Building AIs that sleep and dream can lead to better results and more reliable models, according to researchers who aim to replicate the architecture and behaviour of the human brain. But other experts say recreating the intelligence we see within ourselves may not be the most fruitful path for AI research.
Concetto Spampinato and his colleagues at the University of Catania, Italy, were looking for ways to avoid a phenomenon known as “catastrophic forgetting”, where an AI model trained to do a new task loses the ability to carry out jobs it previously aced. For instance, a model trained to identify animals could learn to spot different fish species, but then it might inadvertently lose its proficiency at recognising birds.
They developed a new method of training AI called wake-sleep consolidated learning (WSCL), which mimics the way human brains reinforce new information.
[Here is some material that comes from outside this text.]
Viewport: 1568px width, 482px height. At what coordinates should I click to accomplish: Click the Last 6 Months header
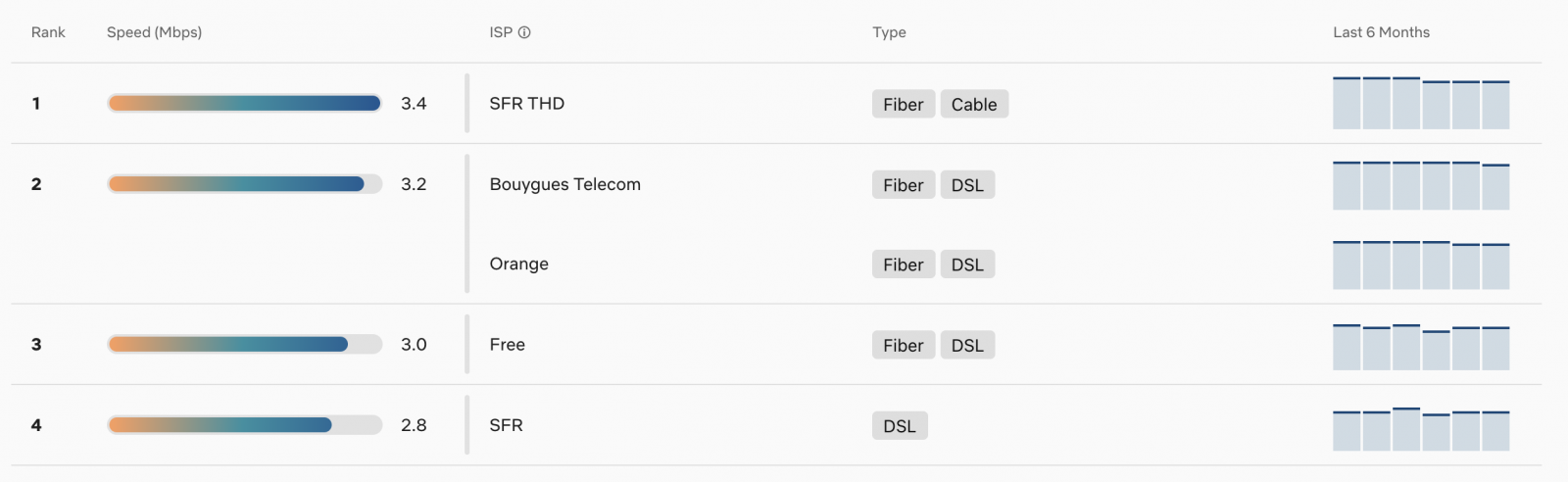click(x=1381, y=32)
People shuffle short-term memories of experiences and lessons learned throughout the day into long-term memories while sleeping. The researchers say this method of learning can be applied to any existing AI.
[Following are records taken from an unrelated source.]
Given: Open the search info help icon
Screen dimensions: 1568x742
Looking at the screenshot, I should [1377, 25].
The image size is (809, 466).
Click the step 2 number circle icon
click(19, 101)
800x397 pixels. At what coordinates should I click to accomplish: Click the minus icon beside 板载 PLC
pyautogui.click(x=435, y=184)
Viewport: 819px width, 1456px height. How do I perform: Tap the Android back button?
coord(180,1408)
Models using WSCL are trained as usual on a set of data for the “awake” phase. But they are also programmed to have periods of “sleeping”, where they parse through a sample of awake data, as well as a highlight reel from previous lessons.
Take an animal identification model more recently trained on images of marine life: during a sleep period, it would be shown snapshots of fishes, but also a smattering of birds, lions and elephants from older lessons. Spampinato says this is akin to humans mulling over new and old memories while sleeping, spotting connections and patterns and integrating them into our minds. The new data teaches the AI a fresh ability, while the remainder of the old data prevents the recently acquired skill from pushing out existing ones.
Crucially, WSCL also has a period of “dreaming”, when it consumes entirely novel data made from mashing together previous concepts. For instance, the animal model might be fed abstract images showing combinations of giraffes crossed with fish, or lions crossed with elephants. Spampinato says this phase helps to merge previous paths of digital “neurons”, freeing up space for other concepts in the future. It also primes unused neurons with patterns that will help them pick up new lessons more easily.
“The point is that, as you gather new knowledge, you just combine more complex patterns,” says Spampinato. “You might combine panda, giraffe and leopard, so you’ll create this very strange mythological figure, and that will force the model to learn more complex patterns that maybe in the future can be reused.”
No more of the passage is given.